Married Lawyers in Different Firms
Opinion rules that when married lawyers are employed in different firms and those firms represent adverse parties, neither firm is disqualified.
Firm One employs Lawyer A as an associate. Lawyer A is married to Lawyer B who is a partner in firm Two. Lawyer A was formerly an associate in Firm Two. Both Firm One and Firm Two have more than one office. However, Lawyer A and Lawyer B practice in offices of their respective firms in the same city, where they reside.
Where Firm One and Firm Two represent adverse or potentially adverse interests in a matter, but neither Lawyer A nor Lawyer B participates actively in the matter, is either firm disqualified from that representation? What inquiry must be made, if any, if the facts do not make the potential involvement of the other spouse's firm immediately apparent? Is client disclosure and consent required for accepting representation? Is it necessary for the firm to insulate or "build a Chinese Wall around" the spouse attorney where actual or potential adverse representation is apparent?
Where Firm One and Firm Two represent adverse or potentially adverse interests in a matter, may either Lawyer A or Lawyer B participate in the representation? If so, what disclosure or client consent is required? Does it matter whether the fact of adverse representation is revealed only after substantial involvement or attention to the matter by either or both firms?
Rule 5.9 of the Rules of Professional Conduct prohibits a lawyer who is related to another lawyer as parent, child, sibling, or spouse from representing a client in a representation adverse to a person whom the lawyer knows is represented by the spouse or other relative unless the client consents after full disclosure concerning the relationship. The Rule specifically provides that it does not disqualify other lawyers in the firm. Thus, Firm One and Firm Two may represent adverse or potentially adverse interests. The Rule does not appear to require client disclosure and consent where the spouse partner or associate is not actively involved in the representation. Nor is there necessarily any need for any special inquiry if the spouse partner or associate is not involved in the case. Nor does there appear to be any reason to "build a Chinese Wall around" the spouse attorney simply because a firm in which his spouse is a partner or associate is actively involved in representing an adverse or potentially adverse interest. Should the spouse attorney acquire any "confidential information" within the meaning of Rule 4, he or she is required to observe the confidential nature of that information, even in communicating with his or her spouse.

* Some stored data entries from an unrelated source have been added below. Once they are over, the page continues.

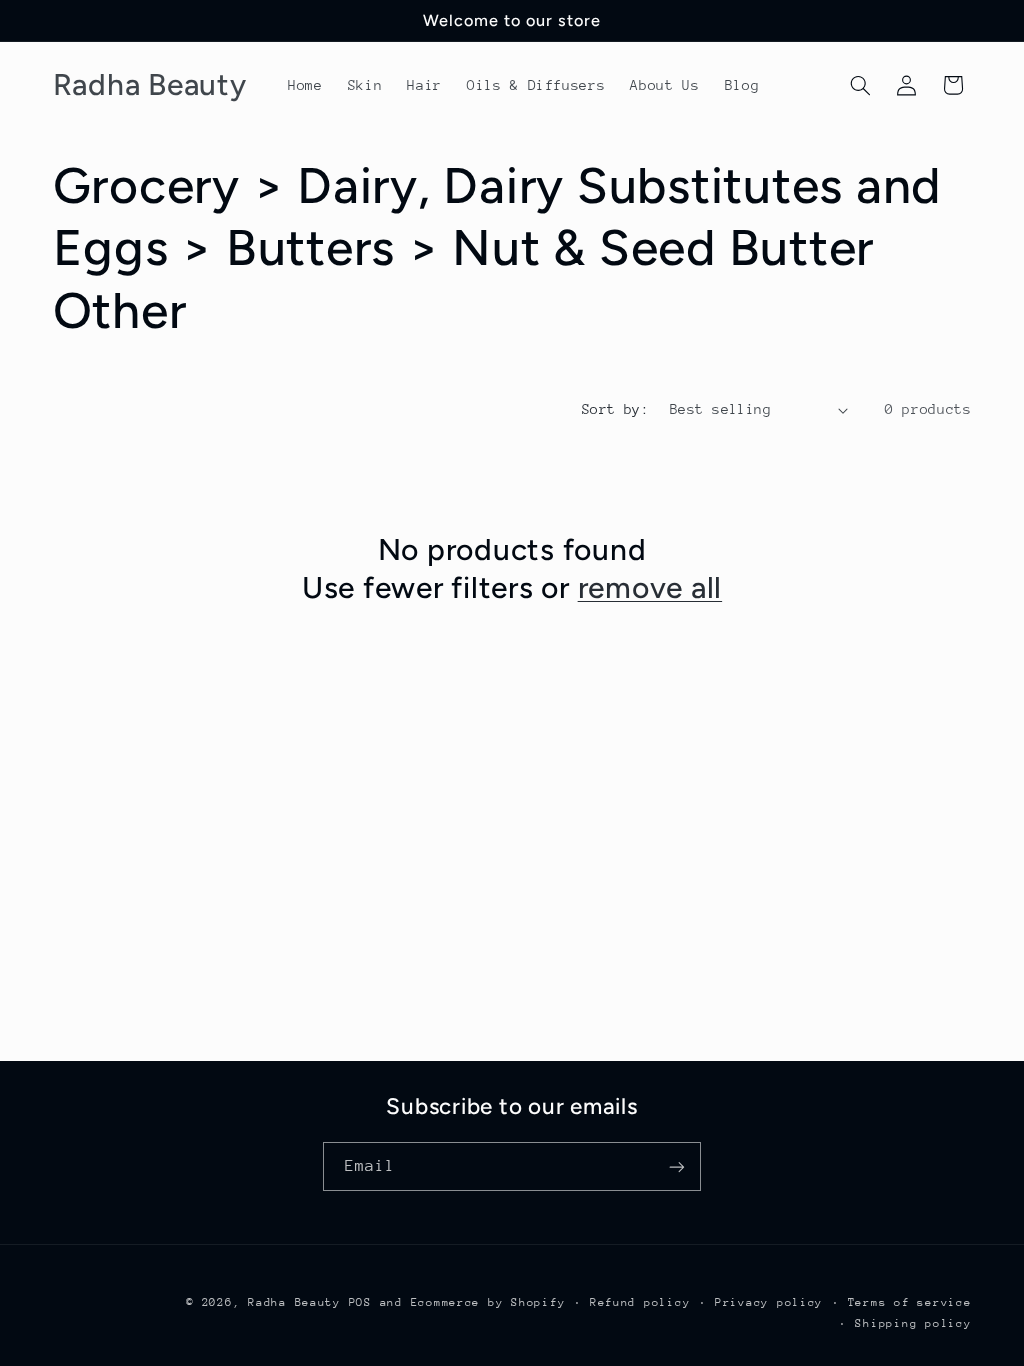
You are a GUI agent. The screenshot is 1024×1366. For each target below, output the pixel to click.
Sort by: (615, 409)
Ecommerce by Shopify (488, 1302)
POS (360, 1302)
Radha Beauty (294, 1302)
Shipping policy (913, 1323)
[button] (860, 85)
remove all (650, 587)
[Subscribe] (677, 1166)
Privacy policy (769, 1302)
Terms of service (910, 1302)
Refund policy (640, 1302)
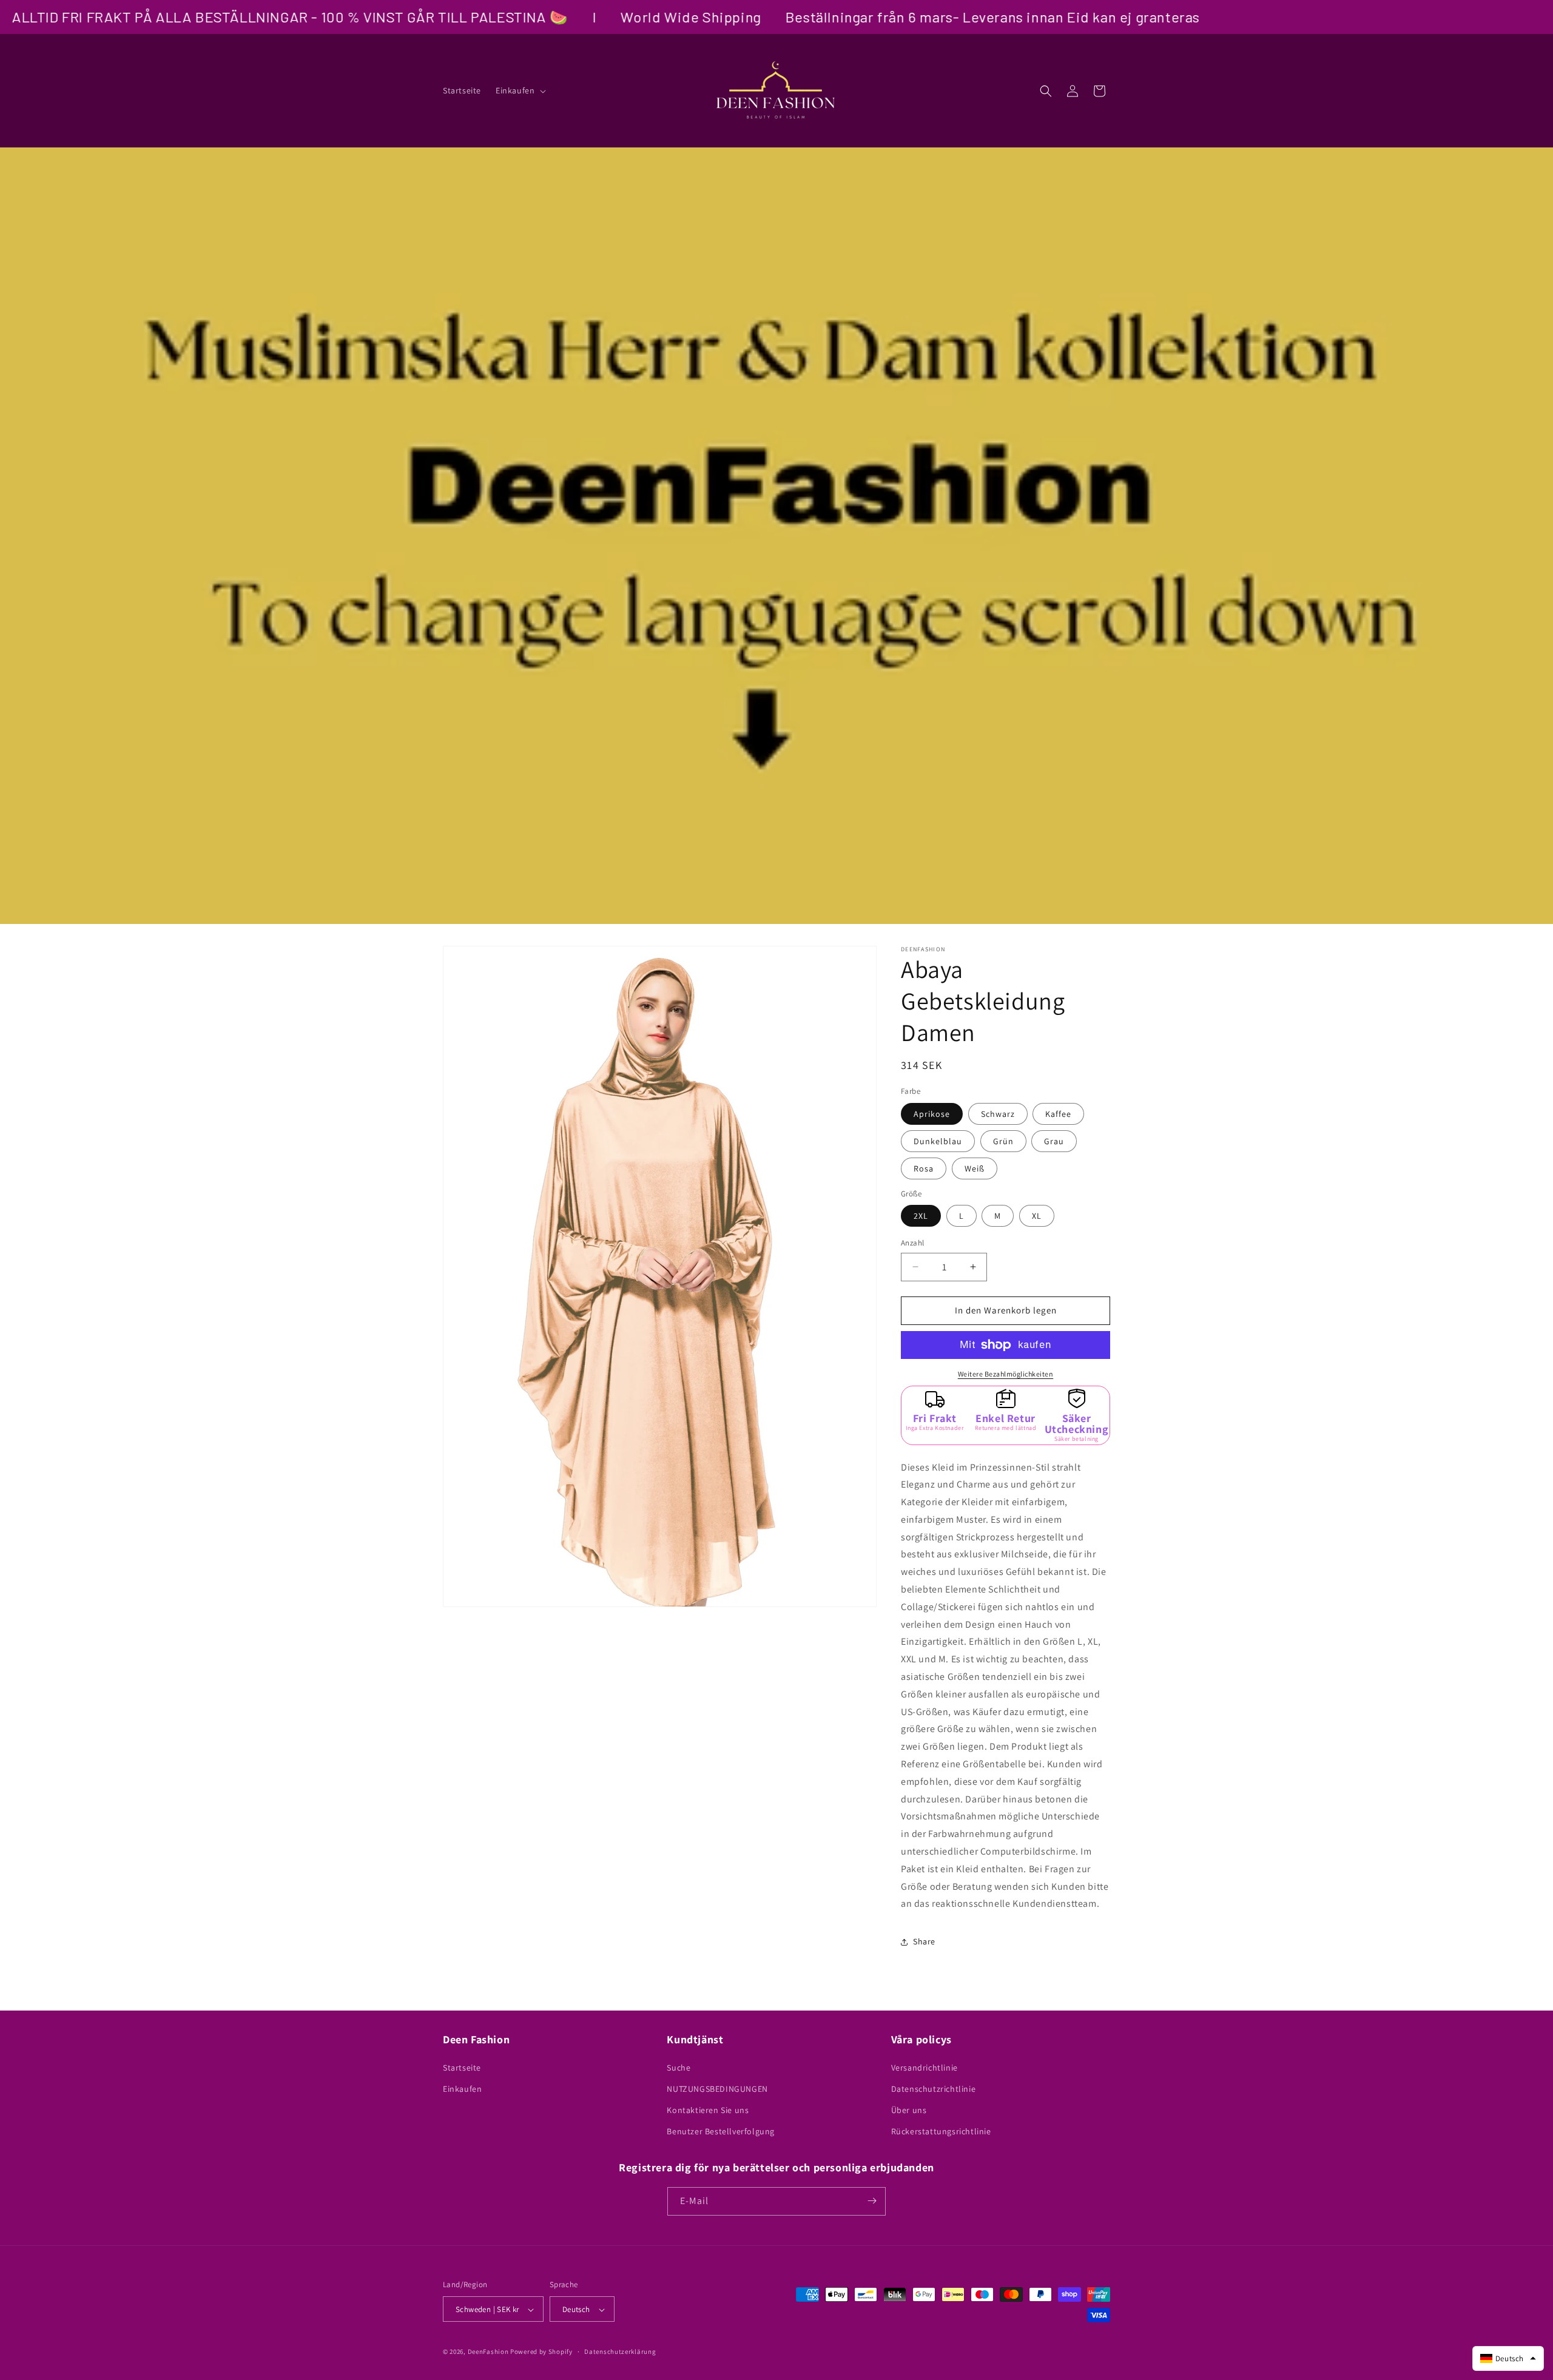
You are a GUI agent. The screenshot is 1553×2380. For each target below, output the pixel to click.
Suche (678, 2066)
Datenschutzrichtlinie (933, 2088)
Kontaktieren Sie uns (708, 2109)
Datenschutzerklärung (620, 2351)
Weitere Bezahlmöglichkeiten (1006, 1373)
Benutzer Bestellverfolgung (721, 2131)
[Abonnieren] (871, 2200)
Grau (1054, 1141)
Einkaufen (462, 2088)
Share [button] (924, 1941)
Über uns (909, 2109)
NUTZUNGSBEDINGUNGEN (717, 2088)
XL (1037, 1215)
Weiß (975, 1168)
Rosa (924, 1168)
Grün (1003, 1141)
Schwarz (998, 1113)
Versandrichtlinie (924, 2066)
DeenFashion (488, 2352)
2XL (921, 1215)
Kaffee (1058, 1113)
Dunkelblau (938, 1141)
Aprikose (932, 1113)
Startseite (462, 2066)
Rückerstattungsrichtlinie (941, 2131)
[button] (519, 90)
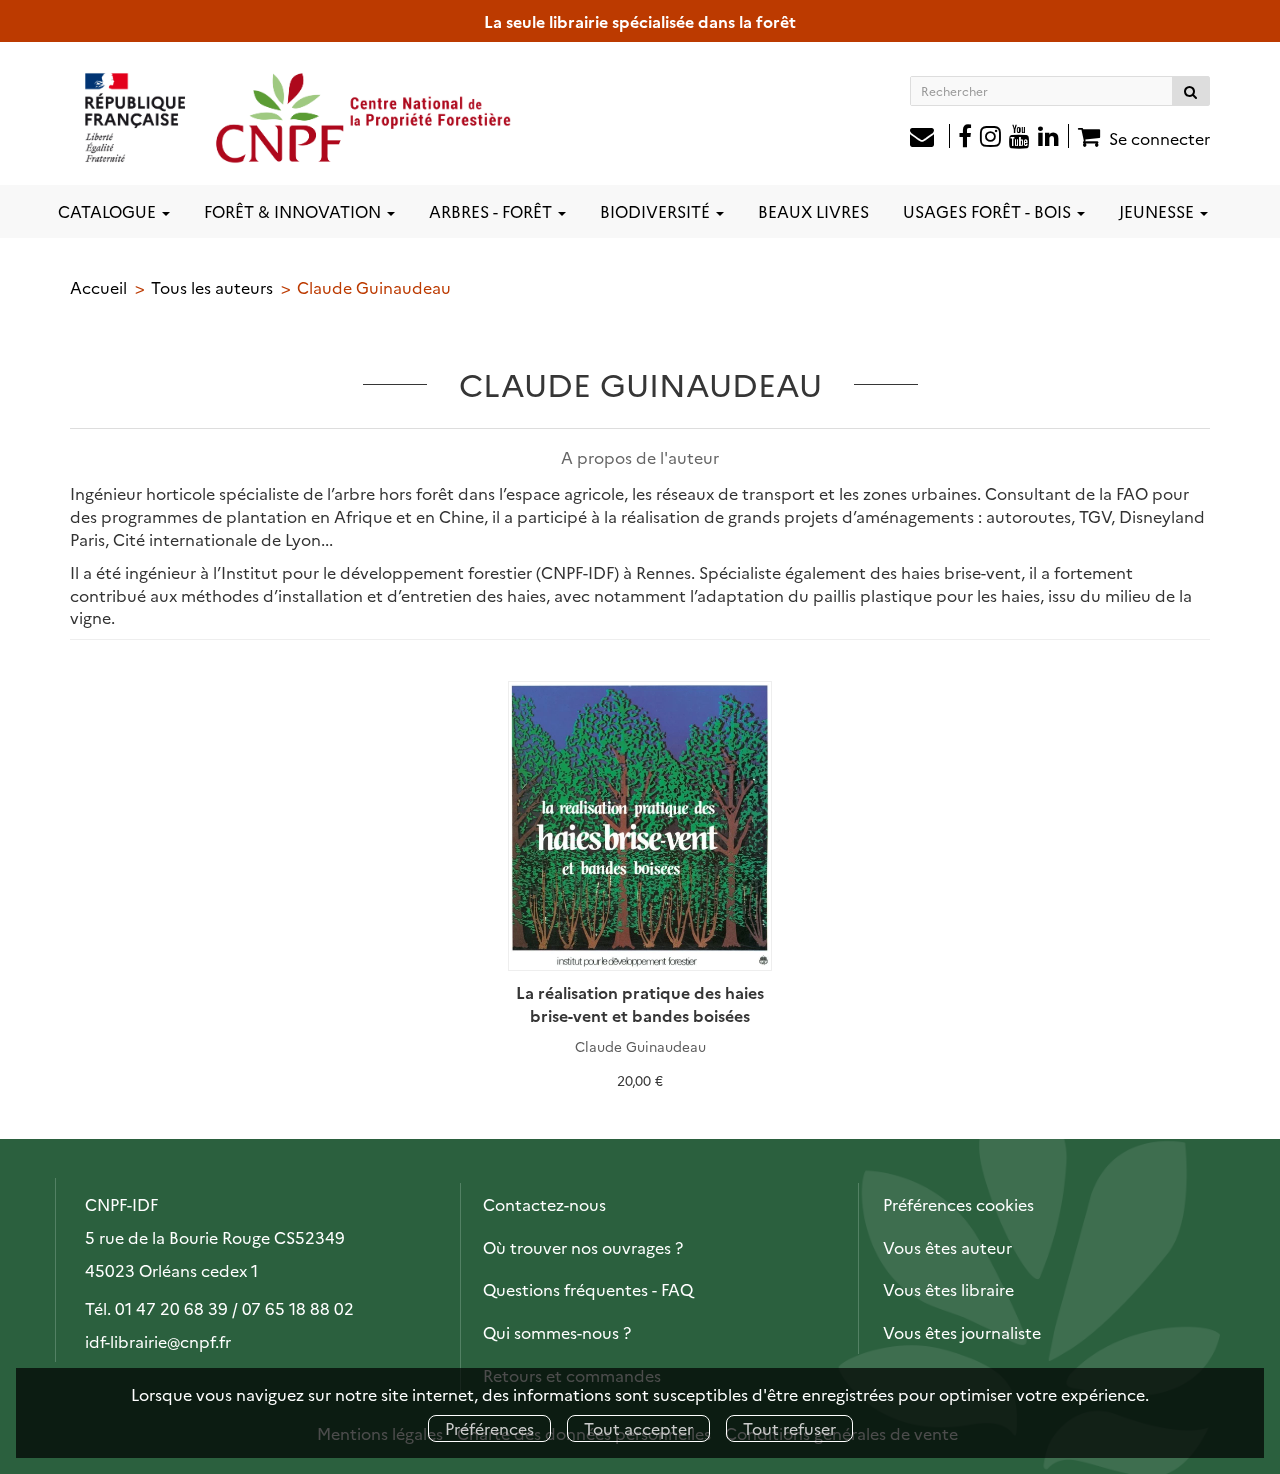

Rule 5.9 implicitly permits one spouse to participate in matters even though his or her spouse is a partner or associate in a firm representing an adverse interest where the other spouse does not appear to be participating actively. However, client disclosure and consent may be required if there is any reason to believe that the spouse lawyer's own interest may be involved. (See Rule 5.1(b)). This will depend on the circumstances in view of the case, the size of the firms, effect upon the income of the two spouses, and other relevant matters. For example, since Lawyer B is a partner in Firm Two and presumably received income based upon a percentage of Firm Two's profits, Lawyer A's personal interest under Rule 5.1(b) could be involved, as a result of the effect on family income, in a case in which Firm Two, but not necessarily Lawyer B, represents an adverse party. Consideration of the type of fee, the amount of money involved, the financial relationship between firm income and Lawyer B's income, and other matters may be relevant here. Under any circumstances, the representation by either firm, or even by either of the spouses, may be undertaken if the client consents after full disclosure of the relationship and possible consequences or effects on the representation, if any, in view of the firm and the particular lawyer involved. See Rule 5.9; see Rule 5.1. Whenever either spouse is involved in representation in a matter in which the other spouse's firm also represents one of the parties, great care should be taken to ensure that no problems are created as a result of the relationship and the representation, such as may happen even by a message left at the attorney's home by the client. See ABA Formal Opinion 340 (September 3, 1975).